True Story

Phantom Punch – amerikanisches Drama, Biografie aus dem Jahr 2008.

Phantom Punch

Erzählt wird die Geschichte des Boxers Sonny Liston (Geburtsdatum unbekannt – 1970). Der Profiboxer war von 1953 bis 1970 aktiv. Er galt als gefürchteter Boxer, aufgrund seiner enormen Schlagkraft und vor allem wegen seiner Aggressivität.

1962 wurde Sonny Liston Weltmeister im Schwergewicht, nachdem er Floyd Patterson besiegt hatte. Gleich in der ersten Runde kam es zu einem Knockout. Am 25. September 1963 folgte ein Rückkampf, mit dem selben Ergebnis wie im Kampf zuvor. Nur ein Jahr darauf verlor Sonny Liston seinen Weltmeistertitel. Am 25. Februar 1964 kam es zu einem Kampf gegen Cassius Clay, diesen er in der sechsten Runde aufgab.

Sonny Liston war von 1962 bis 1964 unumstrittener Schwergewichts-Boxweltmeister, ein Titel der die Weltmeisterschaftstitel aller anerkannten Boxverbände vereint. Der größte Erfolg den ein Profiboxer erzielen kann. Das Magazin The Ring sieht ihn als siebtgrößten Schwergewichtsboxer aller Zeiten.

Er selbst gibt sein Geburtsdatum mit dem 8. Mai 1932 an. Seine Familie waren Landpächter, die Land in der Nähe von Johnson Township bewirtschafteten. Sein Vater Tobe Liston war bereits Mitte 40, als er mit seiner fast 30 Jahre jüngeren Frau Helen Baskin, im Jahr 1916 von Mississippi nach Arkansas zog. Sie hatte bereits ein Kind bevor sie Tobe Liston heiratete. Sein Vater hatte zudem schon 13 Kinder mit seiner ersten Frau. Tobe und Helen Liston bekamen nochmals 12 Kinder. Sonny war das zweitjüngste der Kinder.

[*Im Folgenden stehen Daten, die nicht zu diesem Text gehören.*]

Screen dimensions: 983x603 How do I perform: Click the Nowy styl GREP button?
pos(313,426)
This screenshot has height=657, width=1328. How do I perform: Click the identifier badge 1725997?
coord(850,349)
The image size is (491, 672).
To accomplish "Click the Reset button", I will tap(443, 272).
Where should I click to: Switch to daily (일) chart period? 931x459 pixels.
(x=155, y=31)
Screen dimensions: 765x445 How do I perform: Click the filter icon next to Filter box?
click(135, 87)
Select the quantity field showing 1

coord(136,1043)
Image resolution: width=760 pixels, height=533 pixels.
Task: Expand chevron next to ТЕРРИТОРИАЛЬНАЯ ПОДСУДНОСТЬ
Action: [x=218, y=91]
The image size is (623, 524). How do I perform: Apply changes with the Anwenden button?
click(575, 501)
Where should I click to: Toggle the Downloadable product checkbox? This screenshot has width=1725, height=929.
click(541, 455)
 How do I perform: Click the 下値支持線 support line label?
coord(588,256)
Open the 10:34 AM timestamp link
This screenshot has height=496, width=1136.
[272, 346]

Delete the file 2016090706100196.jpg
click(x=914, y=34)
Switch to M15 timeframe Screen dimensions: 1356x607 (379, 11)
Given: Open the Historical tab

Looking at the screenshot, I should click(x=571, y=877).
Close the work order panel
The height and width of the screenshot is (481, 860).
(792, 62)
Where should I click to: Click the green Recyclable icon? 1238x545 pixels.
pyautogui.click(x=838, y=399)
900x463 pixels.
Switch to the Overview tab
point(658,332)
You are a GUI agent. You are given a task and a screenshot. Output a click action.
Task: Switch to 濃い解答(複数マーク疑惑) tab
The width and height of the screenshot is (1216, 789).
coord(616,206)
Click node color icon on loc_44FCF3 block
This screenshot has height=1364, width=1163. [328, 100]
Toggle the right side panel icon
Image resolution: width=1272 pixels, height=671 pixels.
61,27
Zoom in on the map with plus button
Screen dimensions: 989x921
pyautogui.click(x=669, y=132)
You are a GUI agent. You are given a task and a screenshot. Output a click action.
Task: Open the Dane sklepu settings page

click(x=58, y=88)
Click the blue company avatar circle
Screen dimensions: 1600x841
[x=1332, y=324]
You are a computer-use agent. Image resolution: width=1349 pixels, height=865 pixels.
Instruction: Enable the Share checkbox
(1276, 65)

Sonny Liston wurde von seinem Vater oft verprügelt, dies hinterließ Narben die noch Jahre später sichtbar waren. „Das einzige was mein Vater mit je gegeben hat, waren Prügel.“ Seine Mutter nahm einige der Kinder, verließ ihren Ehemann und zog nach St. Louis, Missouri. Sonny versuchte etwas Geld zu verdienen und reiste nach St. Louis, um bei seiner Mutter und den Geschwistern zu sein.

Hier ging er zur Schule, wurde jedoch als Analphabet verspottet, woraufhin er die Schule wieder verließ. So wurde er kriminell, führte eine Bande, die für Überfälle und bewaffnete Raubüberfälle verantwortlich ist. Die Polizei nannte ihn den „Yellow Shirt Bandit“, aufgrund seines Hemdes das er während der Überfälle trug. 1950 heiratet er Geraldine Chambers. Im selben Jahr wurde er verhaftet und zu fünf Jahren Haft im Missouri State Penitentiary verurteilt.

Er habe sich nie über den Gefängnisaufenthalt beschwert, schließlich gab es hier genügend Mahlzeiten. Am 31. Oktober 1952 wurde er aus der Haft entlassen. Seine Karriere als Boxer begann am 6. März 1953, als er den Schwergewichts-Champion Ed Sanders besiegte. Im September 1953 unterschreibt er einen Vertrag und fügte hinzu; „Was immer du mir sagst, werde ich tun.“ Aber auch hier hatte er Verbindungen zur organisierten Kriminalität.

Der Polizei ging er aus dem Weg, denn die kannten sein Vorstrafenregister. 1956 wurde er von einem Polizisten wegen seiner früheren Vergehen konfrontiert, der ihn provozierte. Er griff den Beamten an, was ihm wieder eine Haftstrafe einbrachte, wurde auf Bewährung entlassen und fand 1958 zum Boxen zurück. Allein in diesem Jahr gewann er acht Kämpfe. Von seinen insgesamt 54 Kämpfen hatte er nur vier verloren. Seinen letzten Kampf bestritt er 1970 gegen Chuck Wepper. Am 30. Dezember 1970 verstarb Sonny Liston in Las Vegas, vermutlich an einer Überdosis Heroin.